** BEGIN EXCERPTED PASSAGE **

# Tips to make your PC run faster



## dindan (Jul 22, 2006)

i found this in a news website,thought it might e useful. i have jus copied and pasted the content over here. i have done it in my comp and dint have any trouble . if there is anythin wrong in here plz do inform me .

During a typical day at the office there is an excel sheet that has to be made ready, powerpoint presentation arranged, word file to be checked, also some chating to be done online with the girlfriend, and if the system slows down then don't worry.

Here are some tips to turbocharge your Windows Xprience.
First is a hack to make menus display faster. Now first you will have to access the registry. So click on start, then click on run and type in regedit.
The one for the start menu is HKEY_USERS, then you can see a string of numbers like S-1-5-21-etc.
Select one, click on control panel and then, desktop and finally MenuShowDelay.
Now lower this number to somewhere between 25 and 75 since the default number is 400, the menu shows up in double time.

Now if XP is taking too long to say shutdown you could try out this hack.
Type regedit to enter the registry.
Goto HKEY_LOCAL_MACHINE then SYSTEM followed by CurrentControlSet then Control, then, Session Manager, and finally, Memory Management.
Now change the value of ClearPageFileAtShutdown to 0.
Close the Registry, and restart your computer. Your shutdown time would now have been reduced significantly.

But you if did not follow what has been said above then you know that techies can be schizophrenic too.

So I went online to scout for a software which could do all the dirty work for me. The result is CCleaner or in layman terms Crap cleaner.

Available at http://www.ccleaner.com/ccdownload.asp Cleaner is a system optimization and privacy tool which allows you to access complex tweaks quickly and easily and whats more, its free.

On a parting note in case your Windows XP is still slow then how about using a paper and a pencil.


----------

** END EXCERPTED PASSAGE **
** BEGIN DATA SHOWN **

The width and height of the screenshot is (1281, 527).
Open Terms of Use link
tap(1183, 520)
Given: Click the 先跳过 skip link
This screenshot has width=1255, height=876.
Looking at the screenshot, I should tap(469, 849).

** END DATA SHOWN **
** BEGIN DATA SHOWN **

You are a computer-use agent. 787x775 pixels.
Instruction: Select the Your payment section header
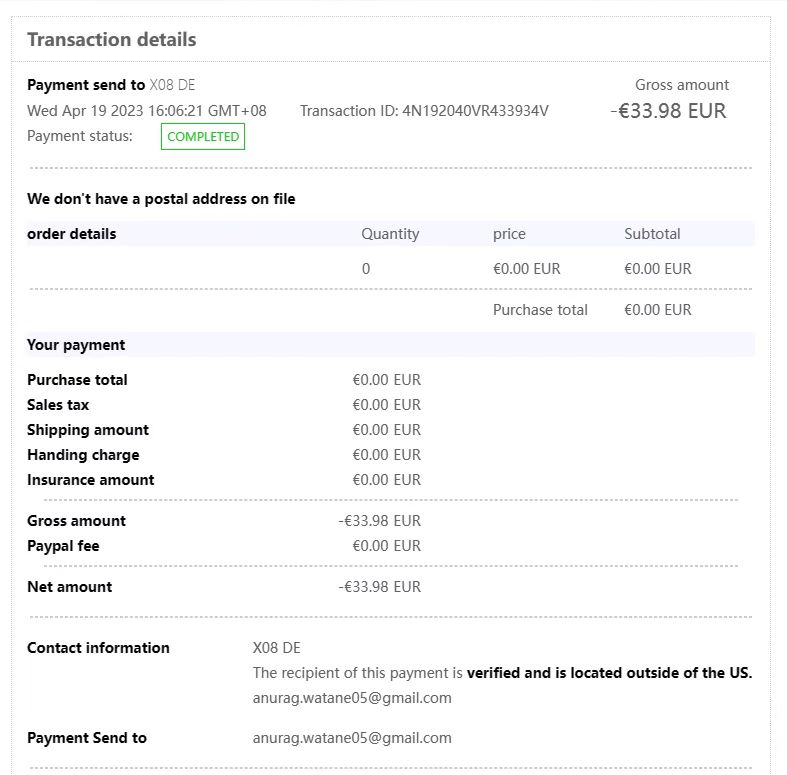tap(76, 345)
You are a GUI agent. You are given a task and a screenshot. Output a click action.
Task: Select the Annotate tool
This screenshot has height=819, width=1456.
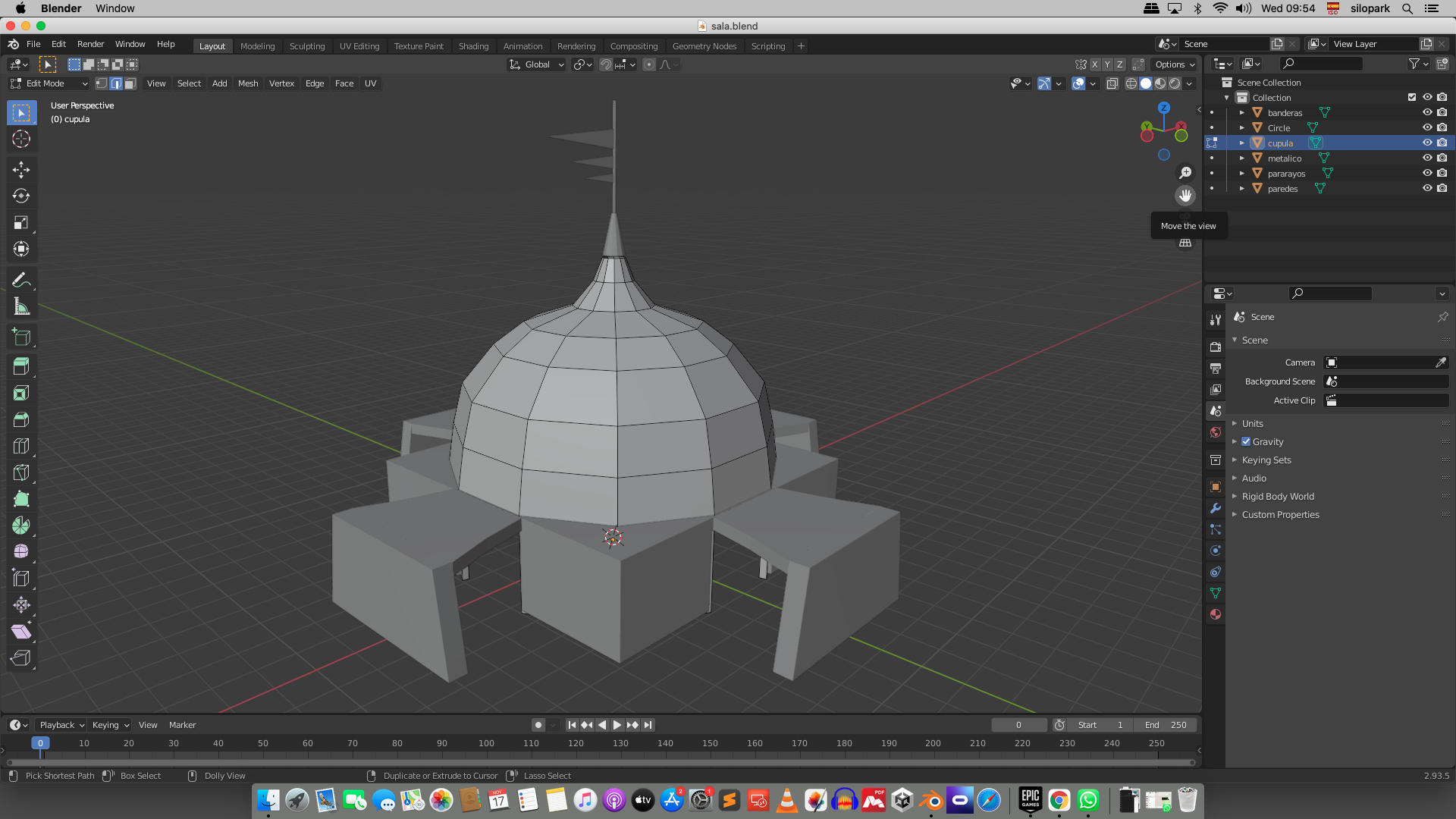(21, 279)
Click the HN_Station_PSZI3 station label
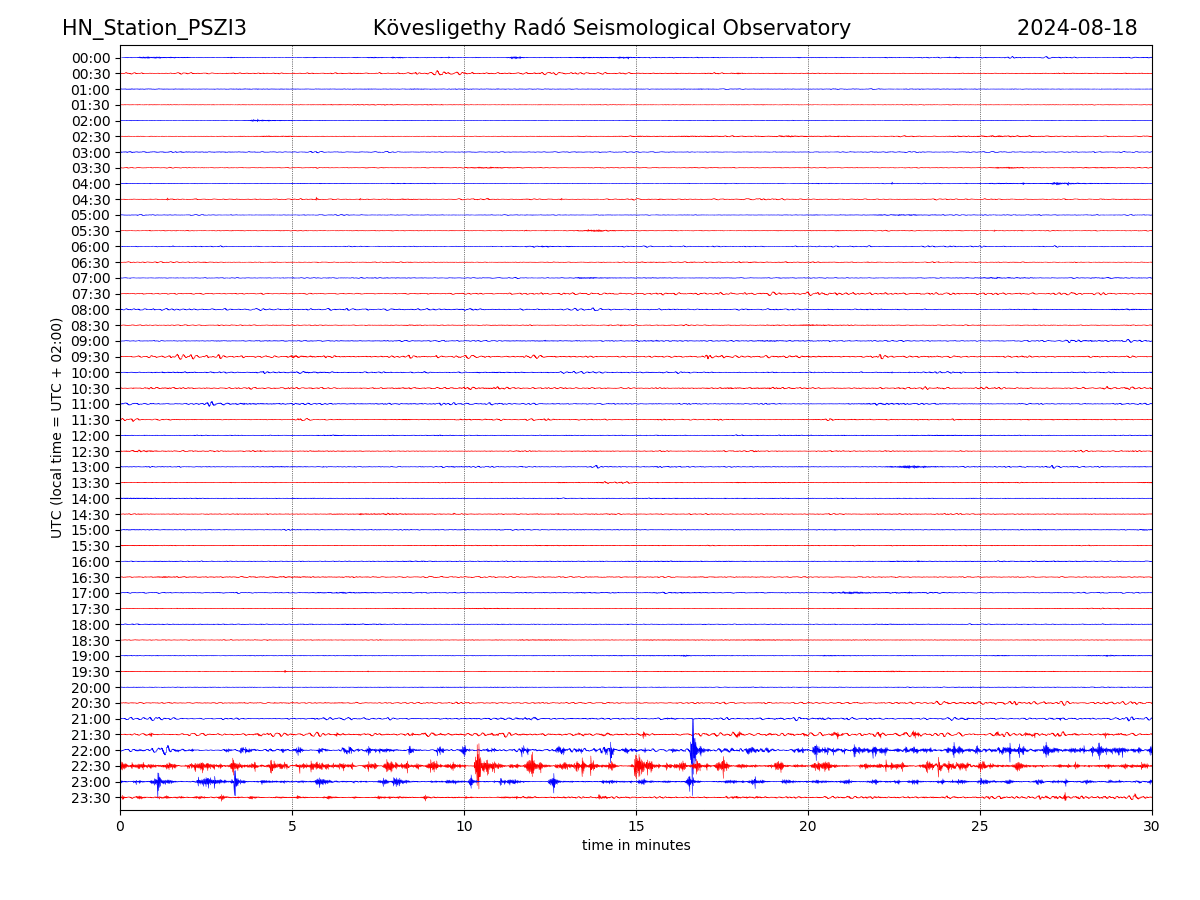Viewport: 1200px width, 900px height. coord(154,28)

** END DATA SHOWN **
** BEGIN DATA SHOWN **

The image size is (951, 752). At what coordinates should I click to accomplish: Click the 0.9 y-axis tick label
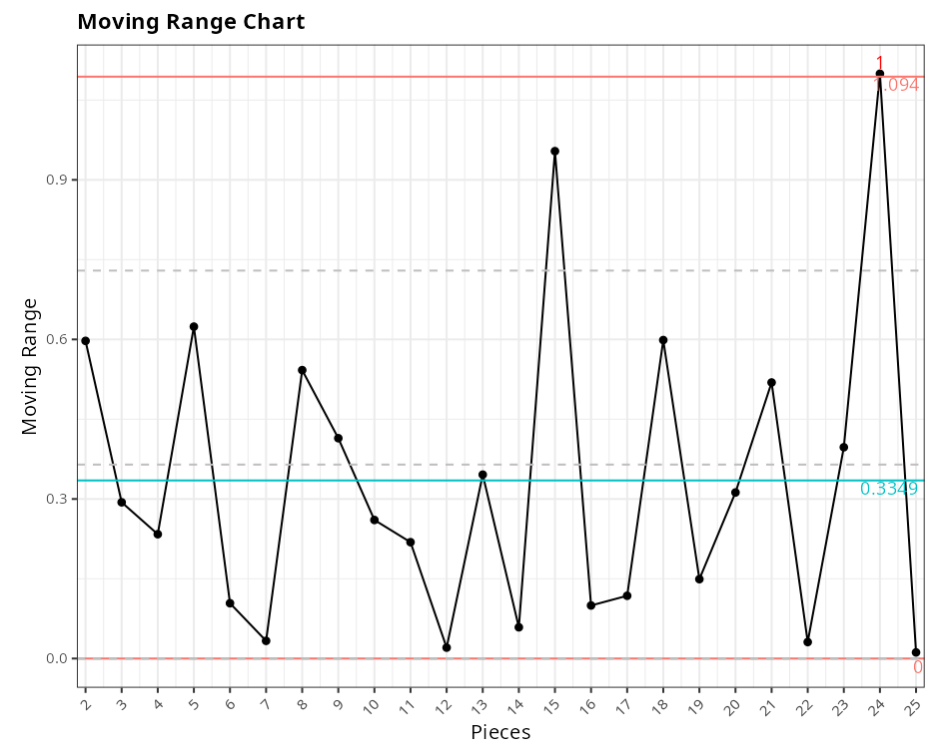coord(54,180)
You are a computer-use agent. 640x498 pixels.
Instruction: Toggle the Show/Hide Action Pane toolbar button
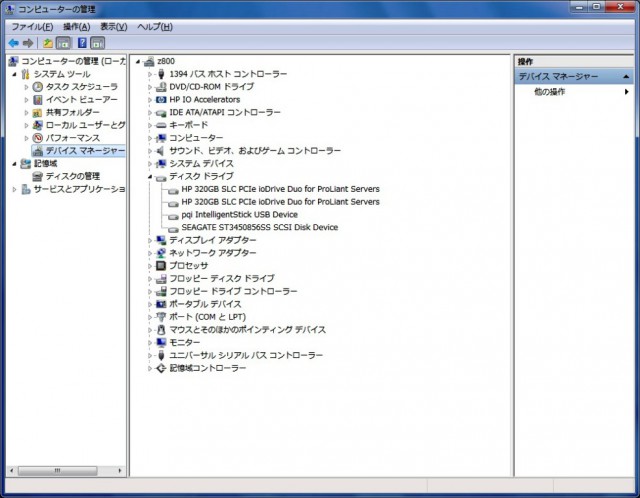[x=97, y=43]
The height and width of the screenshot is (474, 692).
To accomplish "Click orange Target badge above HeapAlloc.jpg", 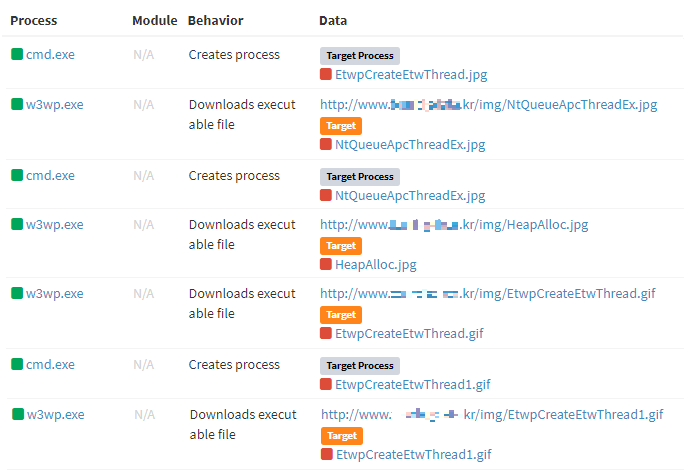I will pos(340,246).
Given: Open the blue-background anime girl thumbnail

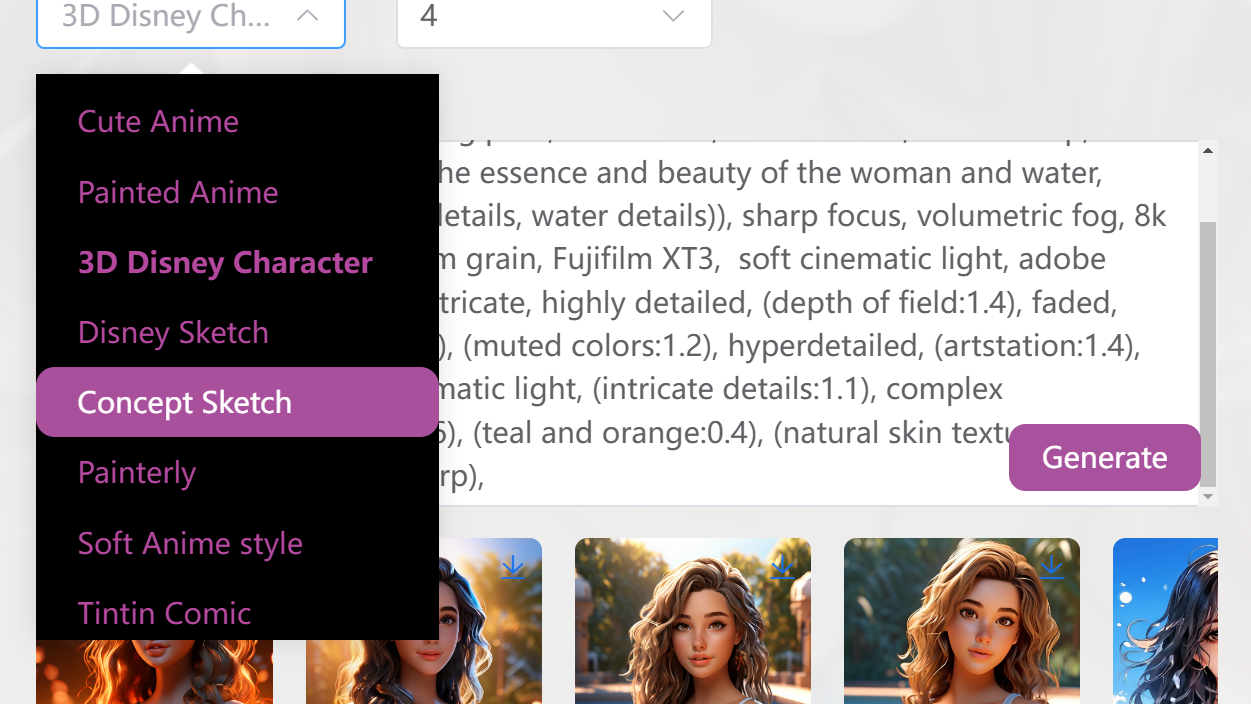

** END DATA SHOWN **

### YOUR INSTRUCTIONS
Write out the stretch of the forum post on speeding up a PC from "During a typical" through "numbers like S-1-5-21-etc.", copying it word for word.

### PROBLEM SOLUTION
During a typical day at the office there is an excel sheet that has to be made ready, powerpoint presentation arranged, word file to be checked, also some chating to be done online with the girlfriend, and if the system slows down then don't worry.

Here are some tips to turbocharge your Windows Xprience.
First is a hack to make menus display faster. Now first you will have to access the registry. So click on start, then click on run and type in regedit.
The one for the start menu is HKEY_USERS, then you can see a string of numbers like S-1-5-21-etc.